This was the cake of my childhood, there was almost always one in a tin in the pantry and we were given a slice at tea time.  The preparation was somewhat of a ritual.  The cake tin was always prepared the night before and all ingredients were left on a marble shelf in the pantry to come to room temperature.  The cake was made in a large brown Doulton bowl and the wooden mixing spoon was quite worn away on the one side from the frequent creaming and mixing.  The glace pineapple can be replaced with chopped candied citrus peel.  As an added piece of luxury the top of the cake can be studded with skinned whole almonds.

 You’ll need:

A greased and lined 18cm cake tin, 180g butter, grated rind of half an orange, 180g castor sugar. generous pinch sea salt, 360g self raising flour, 3 large eggs – beaten in a teacup, a little extra flour,  90g currants, 90g chopped sultanas, 90g finely chopped glacé pineapple, 100ml cold milk, 1 teaspoon vanilla extract or orange flower water.

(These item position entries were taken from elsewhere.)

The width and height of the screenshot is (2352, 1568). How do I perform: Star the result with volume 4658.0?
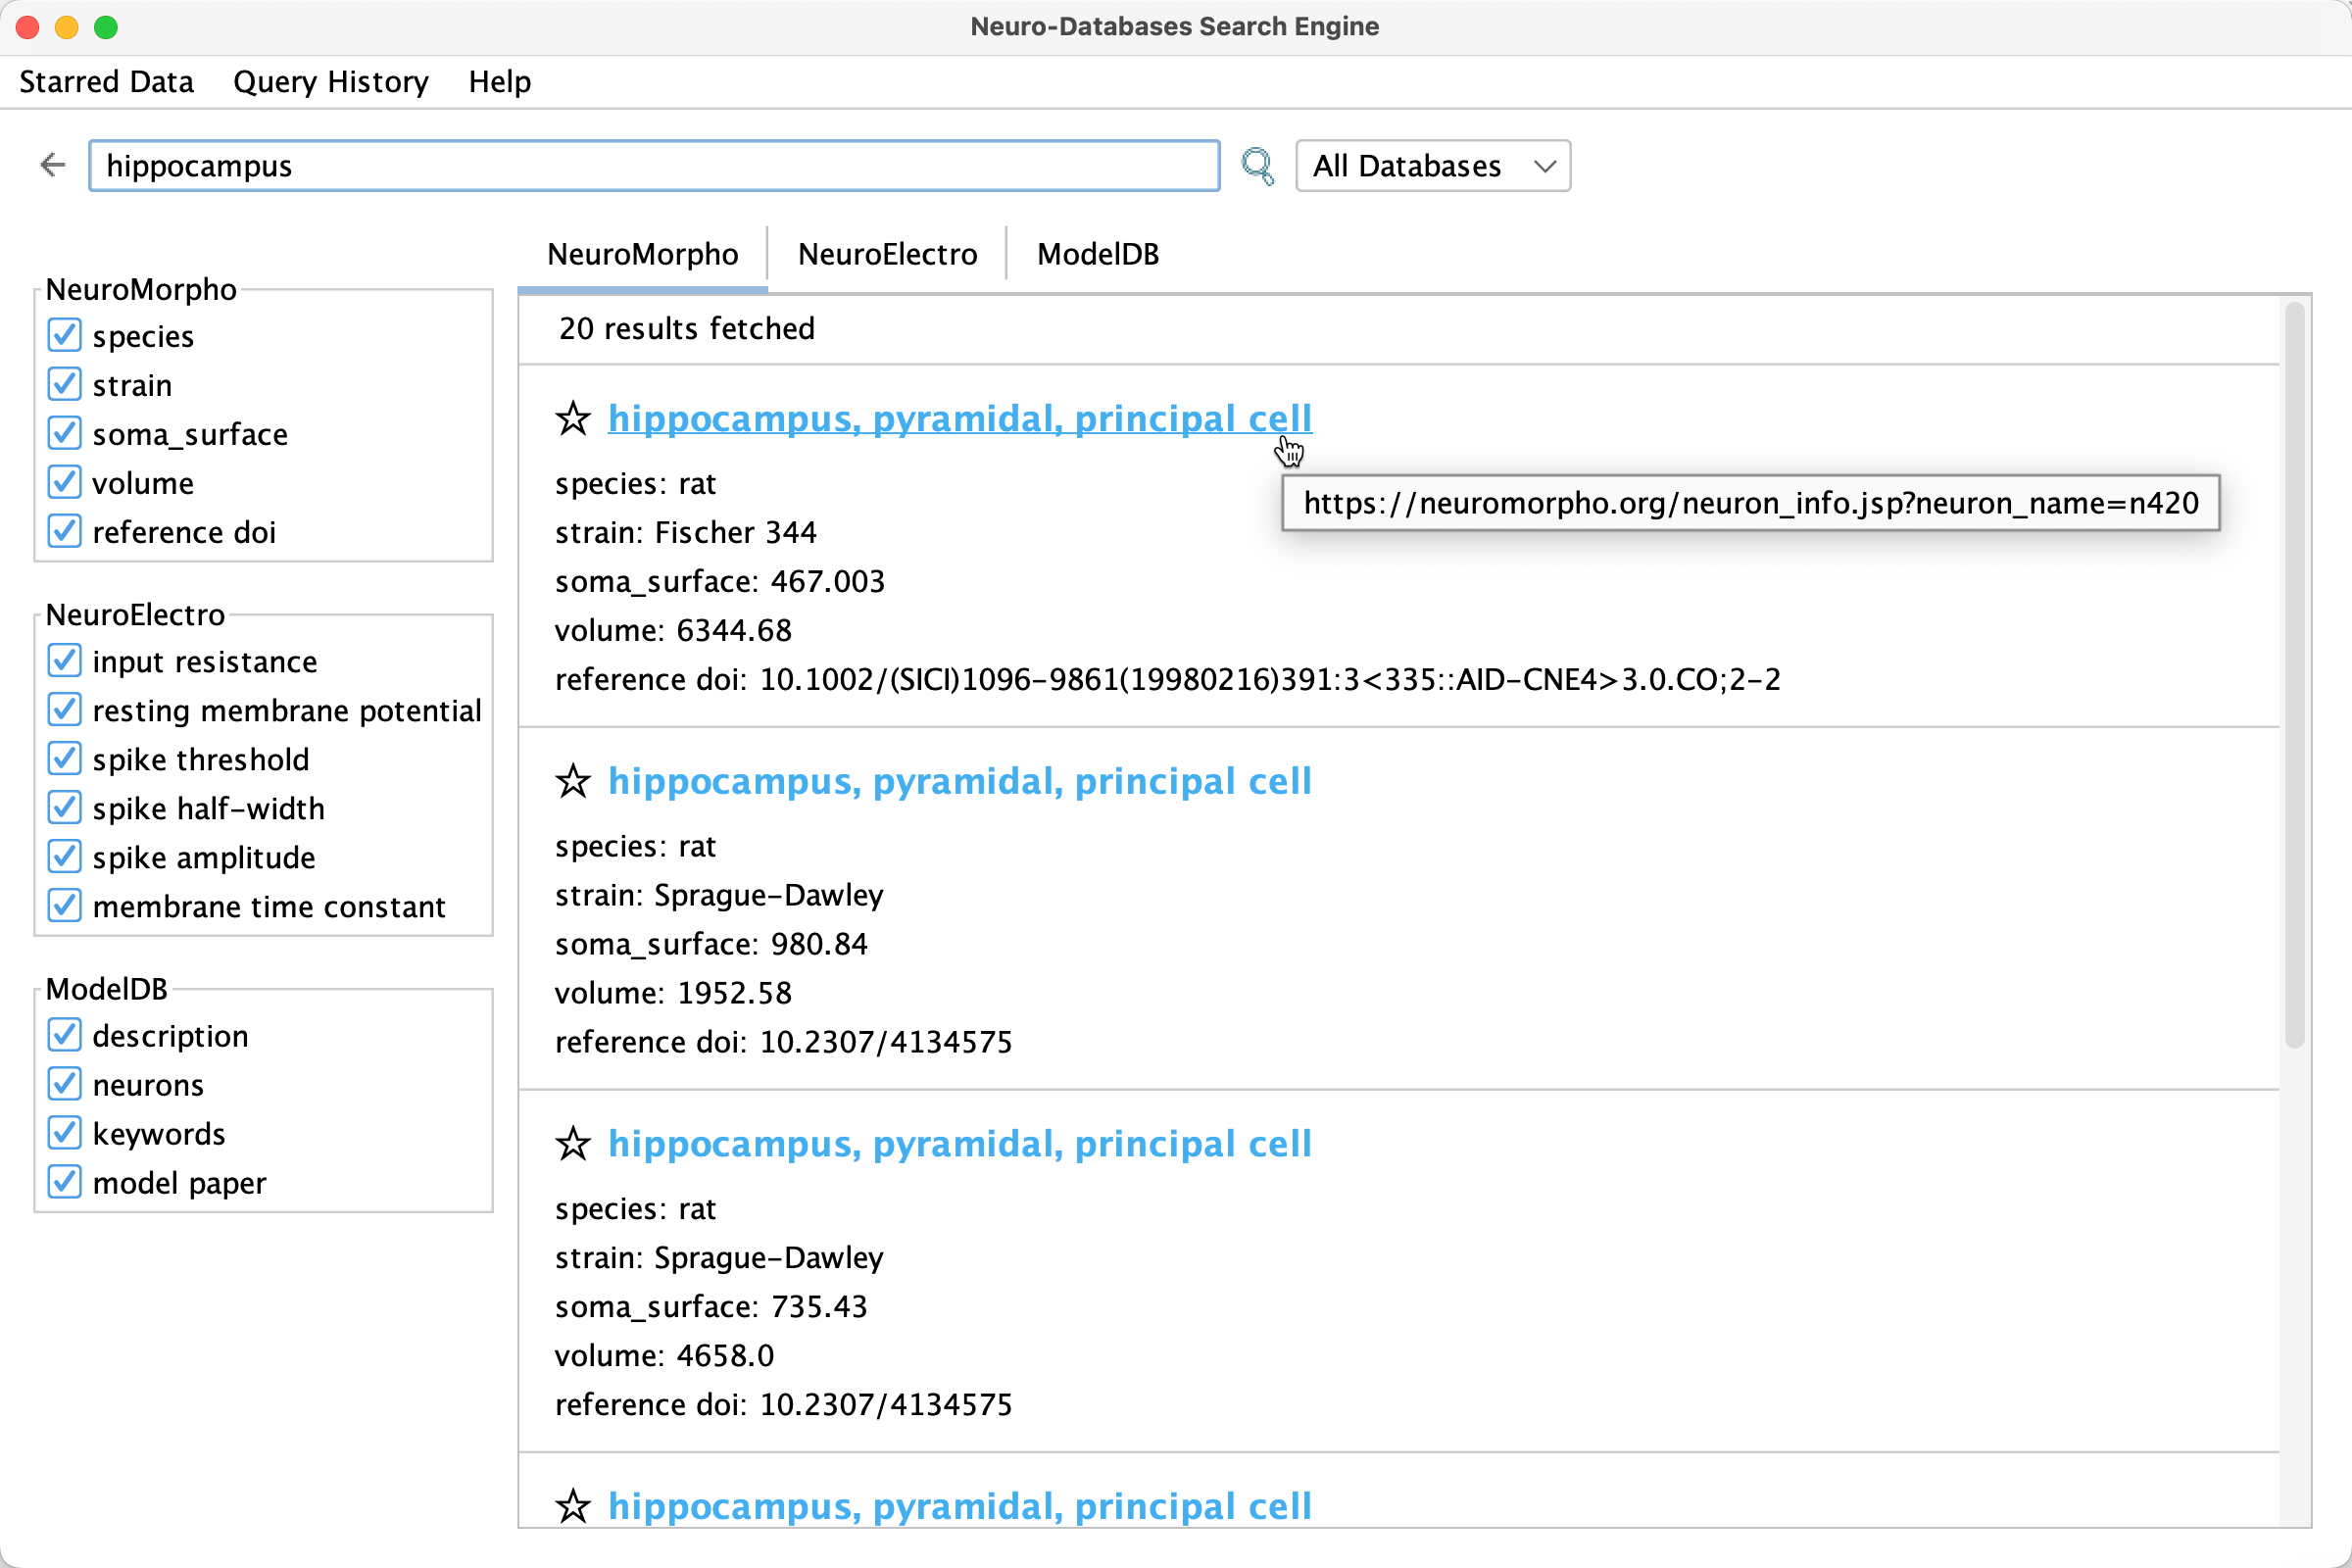click(x=573, y=1144)
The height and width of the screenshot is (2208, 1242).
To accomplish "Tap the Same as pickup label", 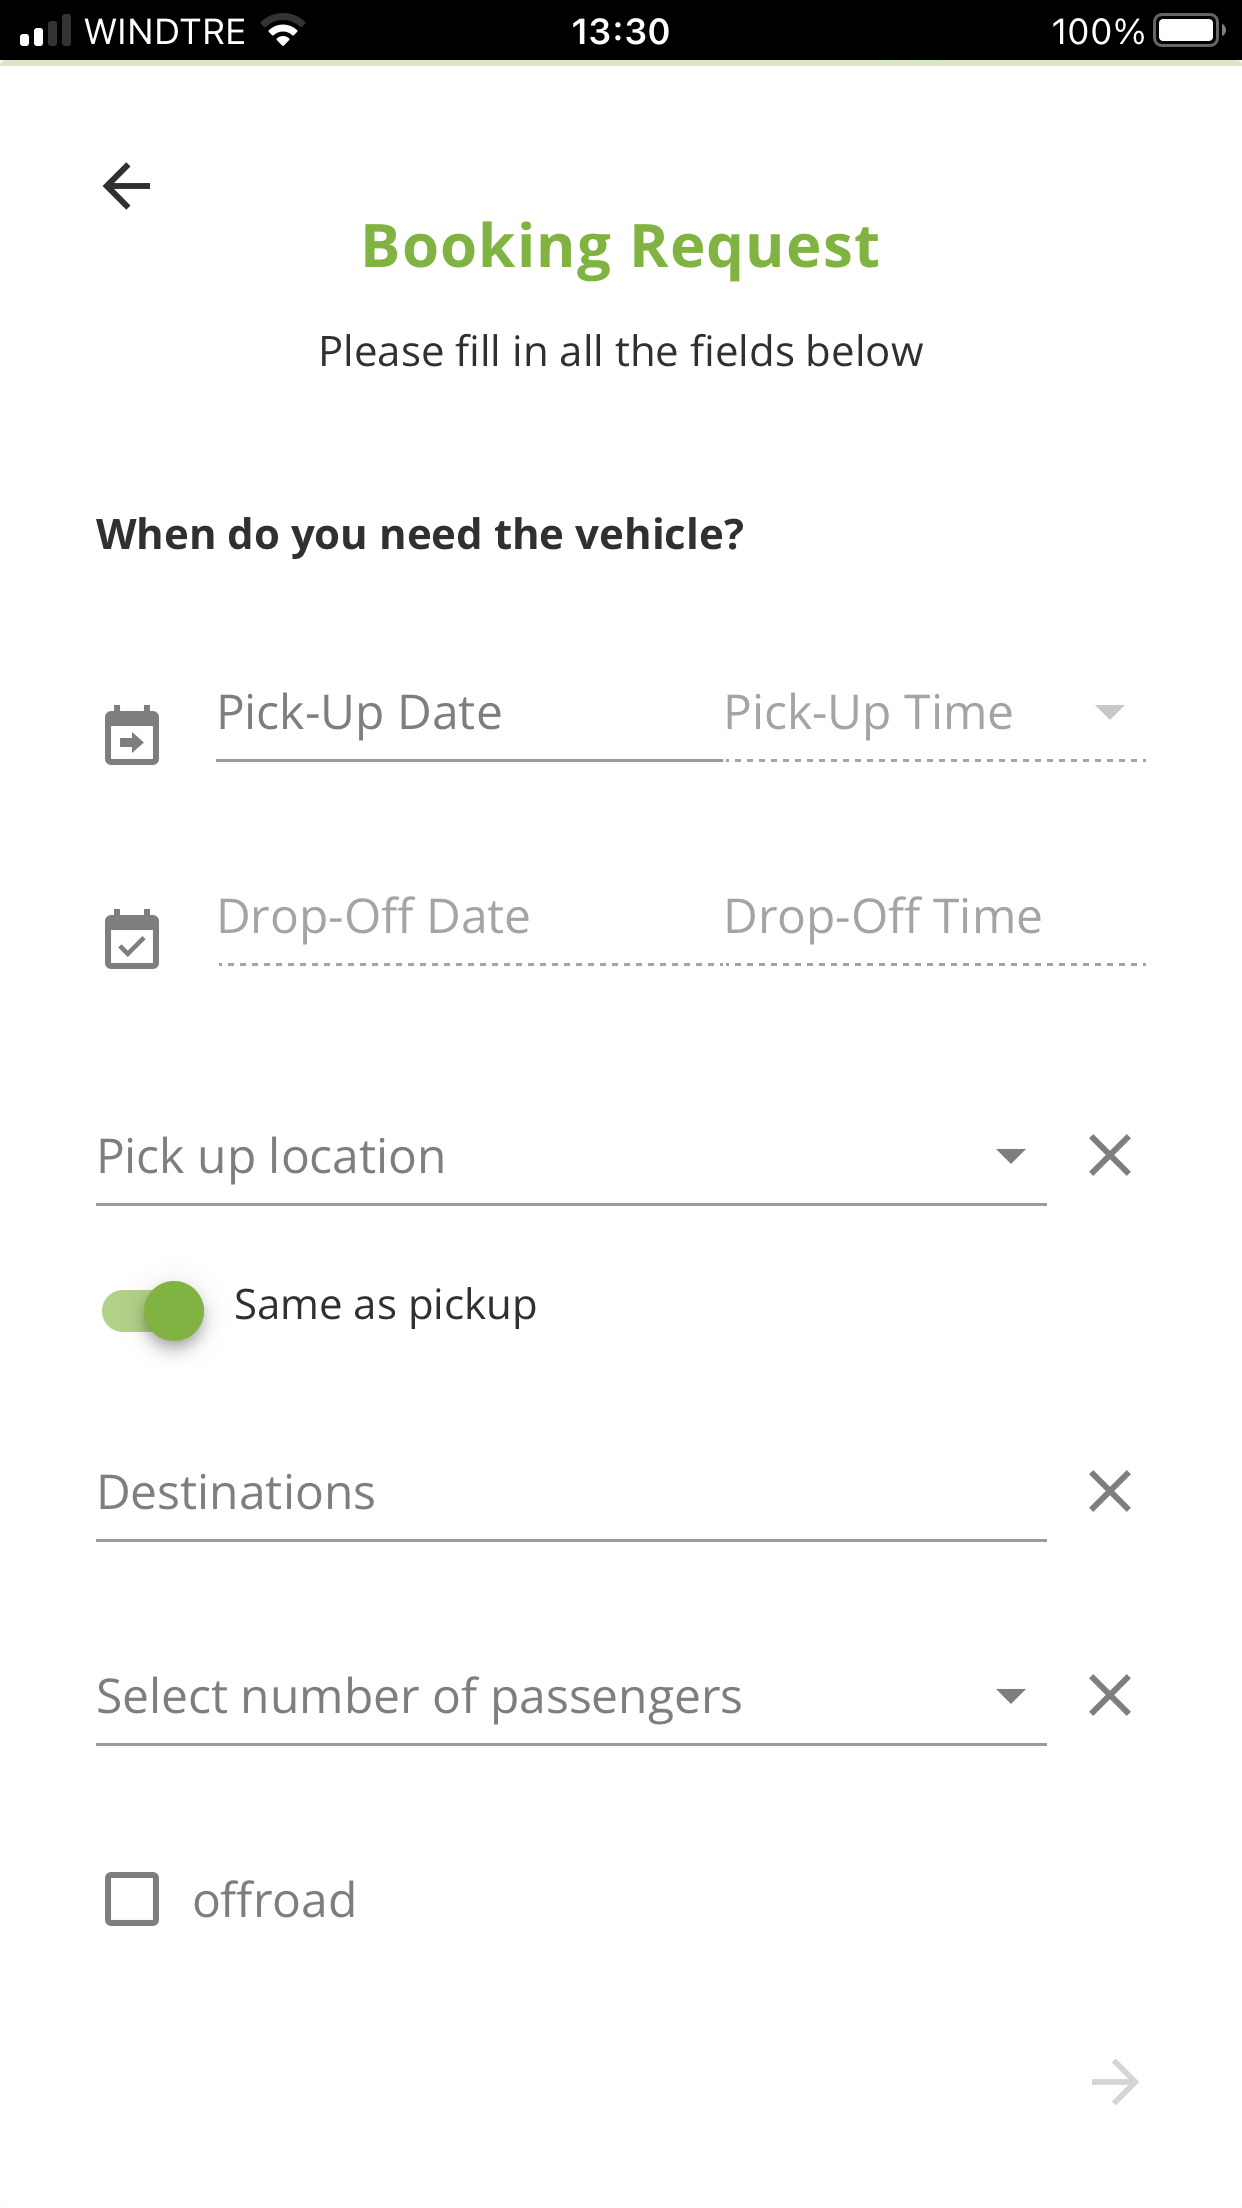I will [385, 1305].
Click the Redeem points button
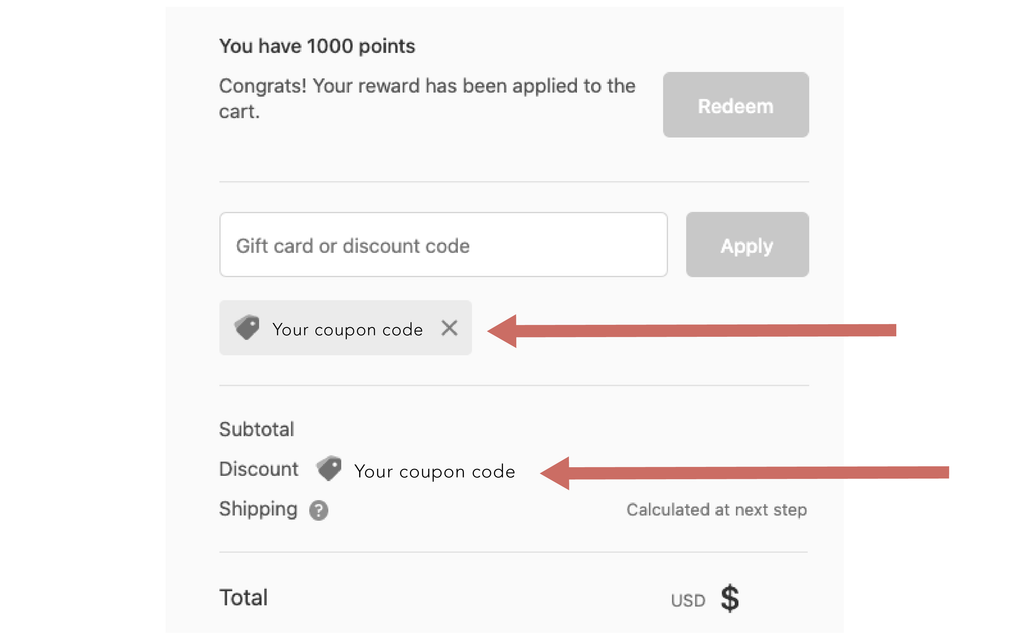Image resolution: width=1024 pixels, height=633 pixels. (x=735, y=105)
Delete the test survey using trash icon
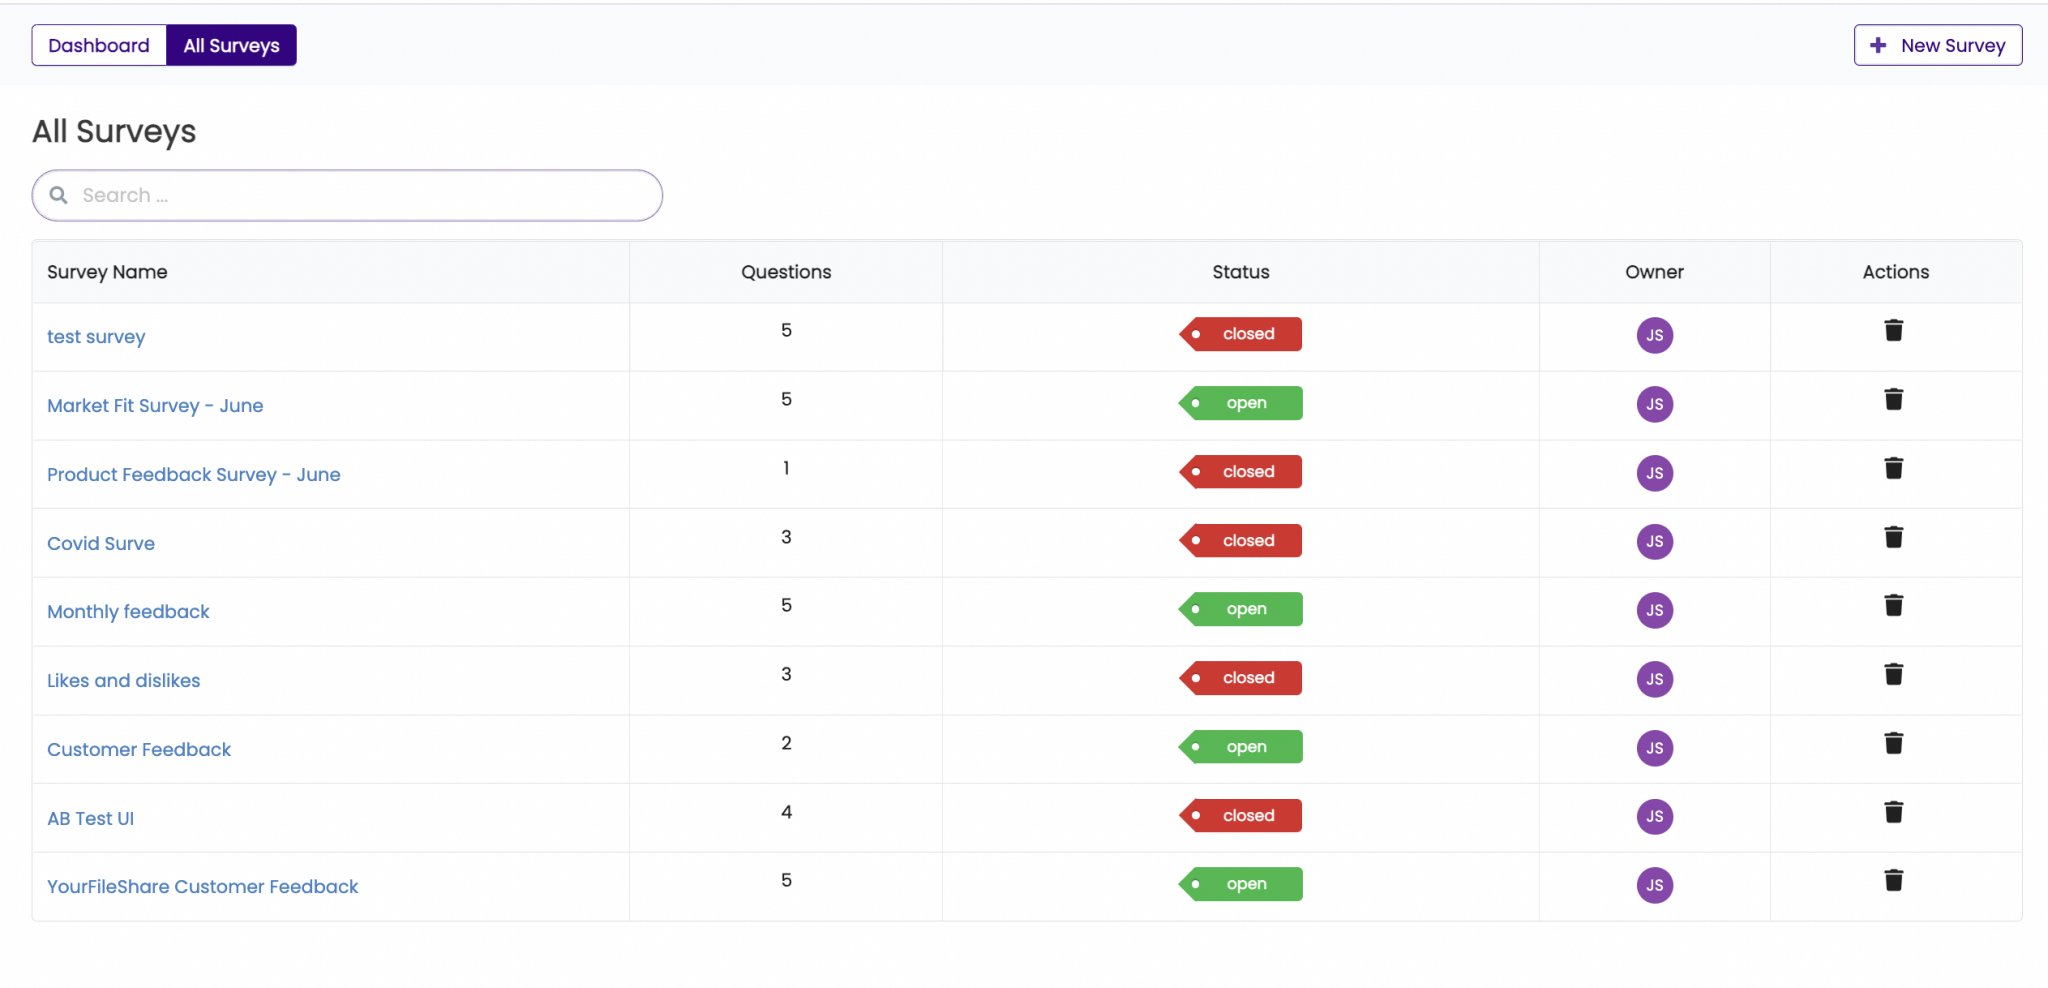This screenshot has height=988, width=2048. [x=1893, y=331]
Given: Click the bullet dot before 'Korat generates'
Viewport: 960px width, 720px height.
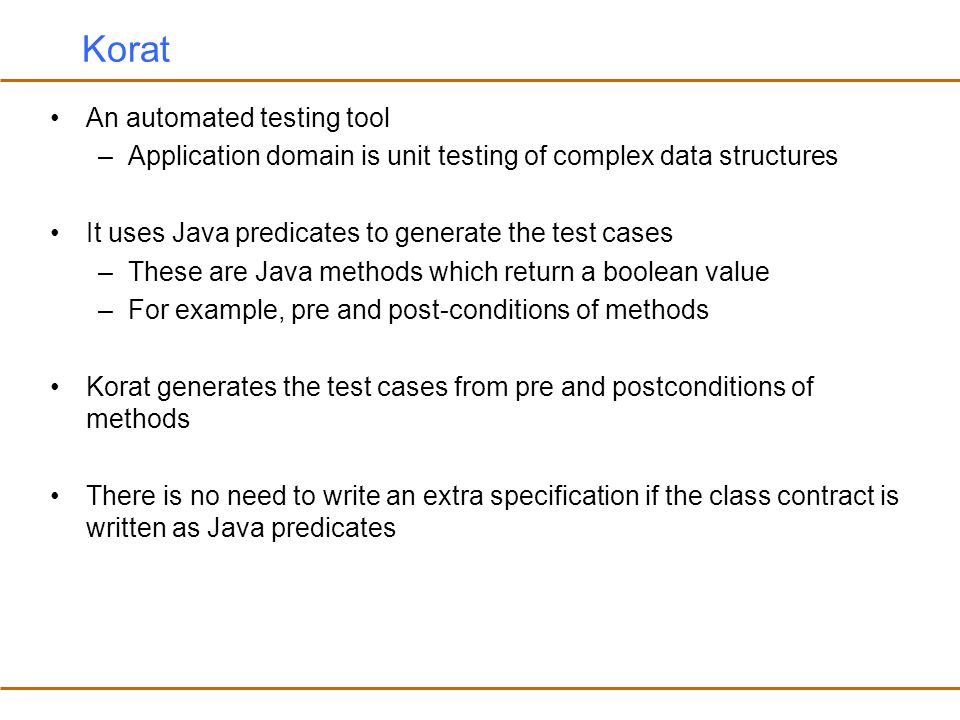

Prepare the cake tin by greasing well and lining with a double layer of greaseproof paper.  Preset the oven to 180C.  Beat the butter to cream it, add the orange rind and slowly add the sugar until the mixture is light and fluffy.  Sift together twice the flour and salt.  Beat the eggs in a teacup to break them up.  Add the egg mixture, one third at a time with a generous spoonful of the flour mixture to prevent curdling.  Fold in the remaining flour.

[Up to this stage, this can be done in a food processor.]  Toss the fruit in a little extra flour and fold into the mixture with enough milk to moisten. Finally fold in the flavouring extract.  Bake for about 90 minutes and up to a further 30 minutes or until a skewer inserted into it comes away clean.

When done, allow the cake to cool on the tin for a short while and then turn it out onto a cake rack and allow to cool completely.  The cake was then usually wrapped in muslin cloth which had been moistened with  a sprinkle of brandy which my father used to buy as par of his quota from KWV.